◆ Assigned task: Write out the lines of the material below exactly, beginning at the line with "Where should I click to: Click" and stopping after the line with "Task: Click the 3D 맵 icon", and leave out the pictures.

◆ Available data:
# # # # # # #

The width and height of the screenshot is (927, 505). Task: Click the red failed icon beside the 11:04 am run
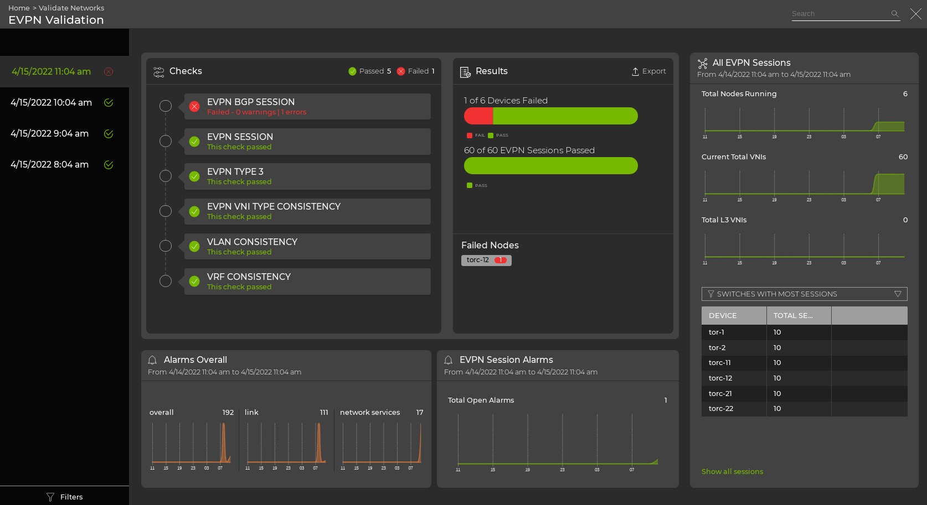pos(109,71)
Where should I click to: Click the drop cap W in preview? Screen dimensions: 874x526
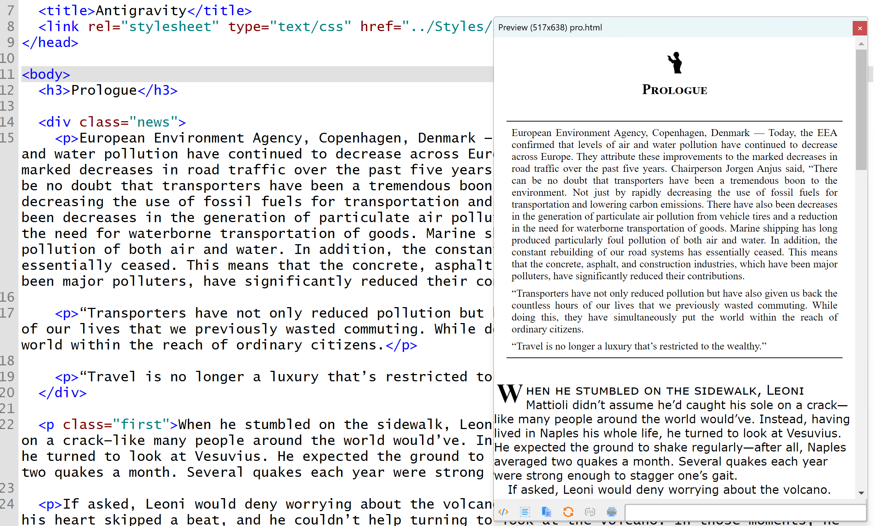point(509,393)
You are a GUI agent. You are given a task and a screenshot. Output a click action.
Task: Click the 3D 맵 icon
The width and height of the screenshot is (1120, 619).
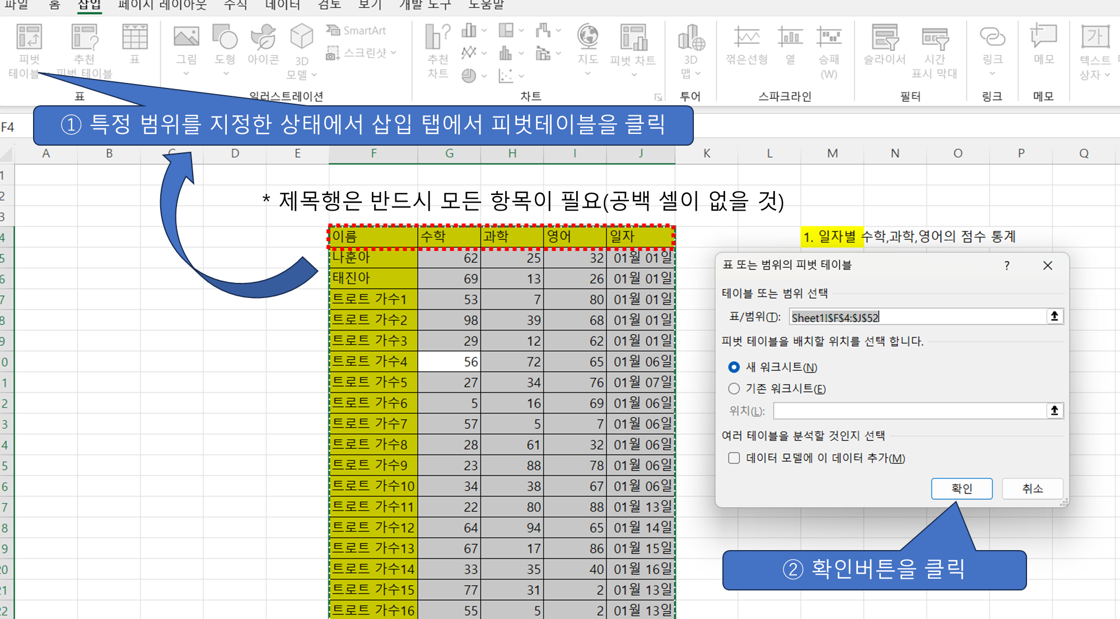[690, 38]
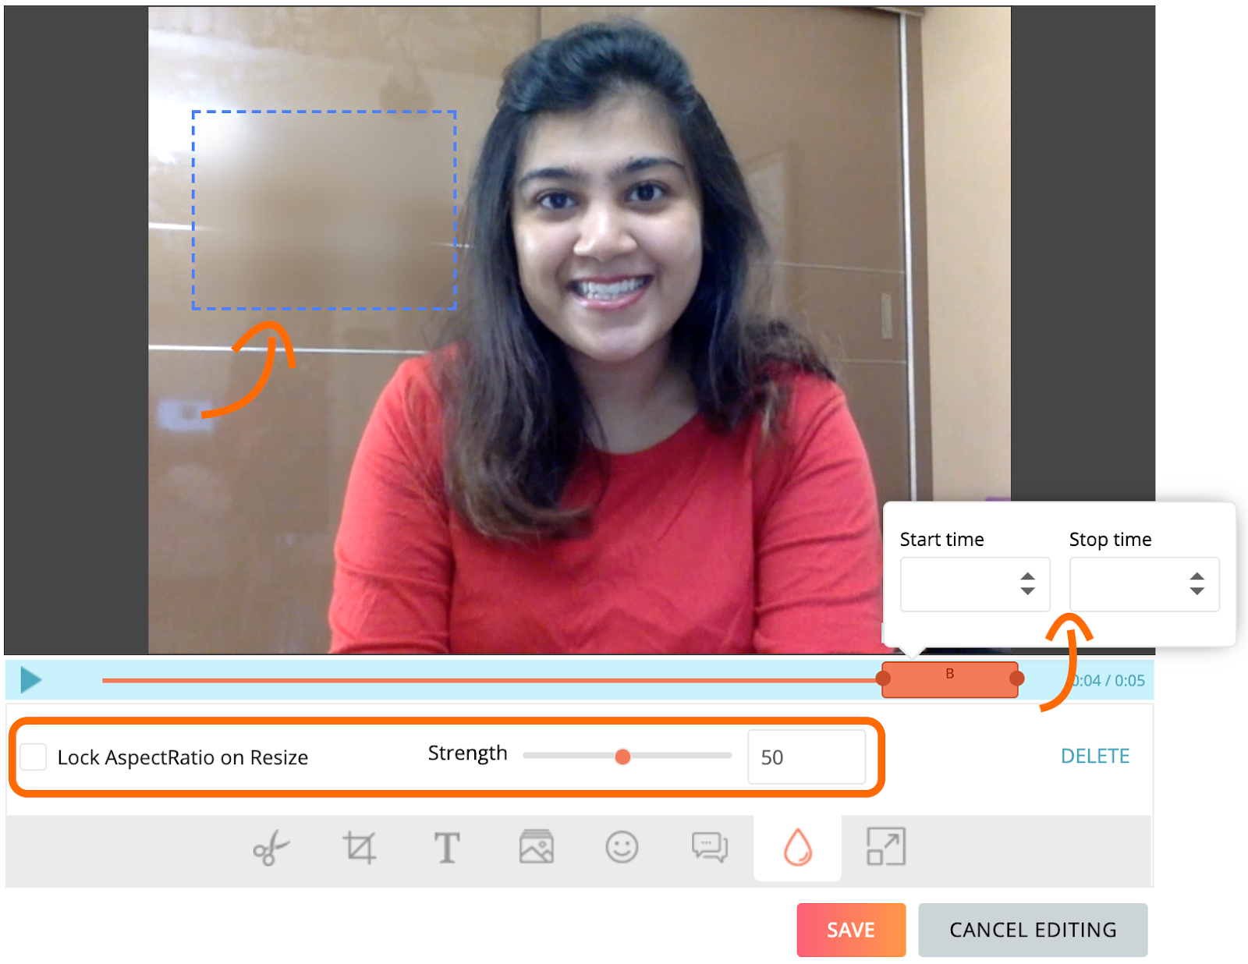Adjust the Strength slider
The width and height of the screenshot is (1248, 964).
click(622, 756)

# # # # # # #

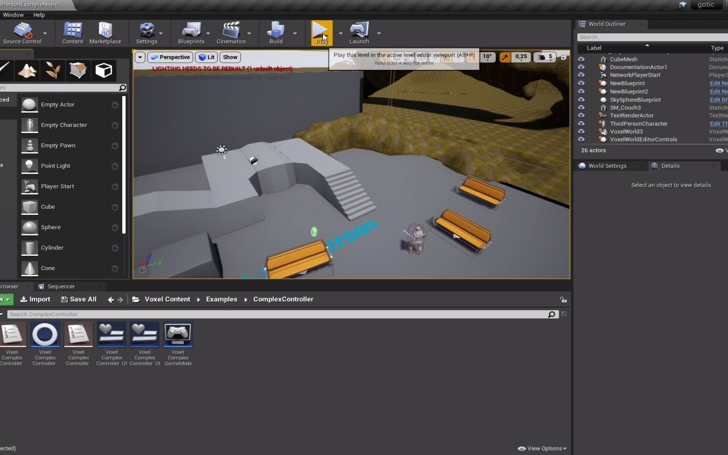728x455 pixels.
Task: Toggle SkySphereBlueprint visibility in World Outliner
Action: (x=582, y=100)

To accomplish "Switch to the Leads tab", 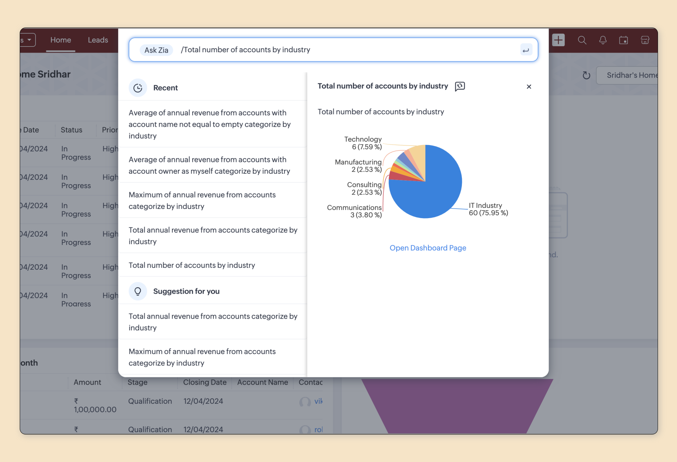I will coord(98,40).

# # # # # # #

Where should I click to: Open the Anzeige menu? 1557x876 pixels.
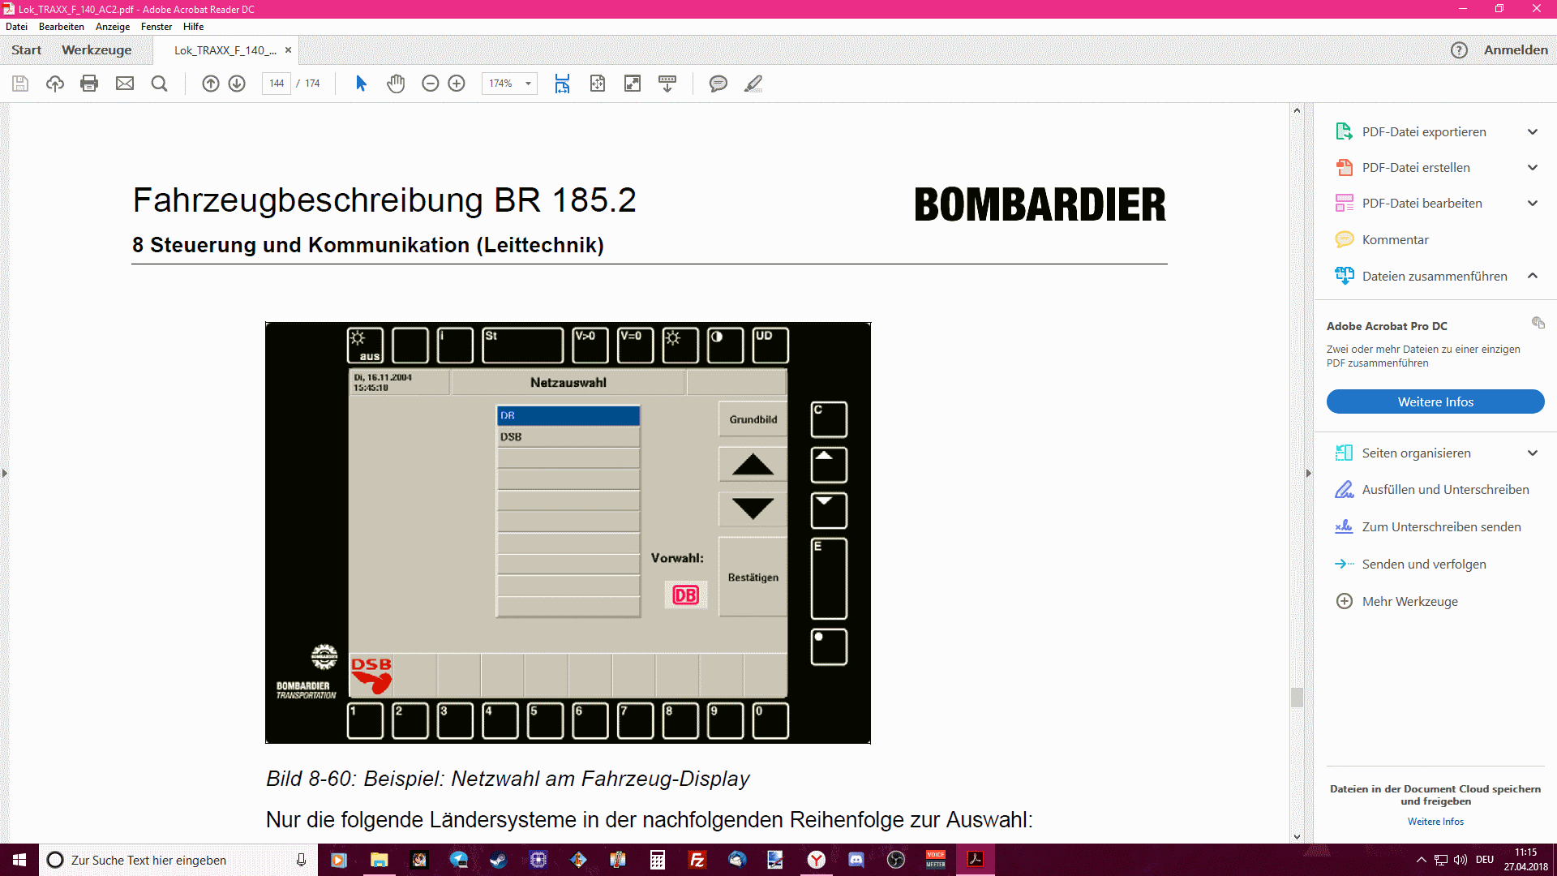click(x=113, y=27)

# # # # # # #

◆ Result of the exercise:
Where should I click to: Click the drop cap W in preview? Screen dimensions: 874x526
point(509,393)
You are a GUI agent. You are given a task and a screenshot. Output a click action.
Task: Click the 3D 맵 icon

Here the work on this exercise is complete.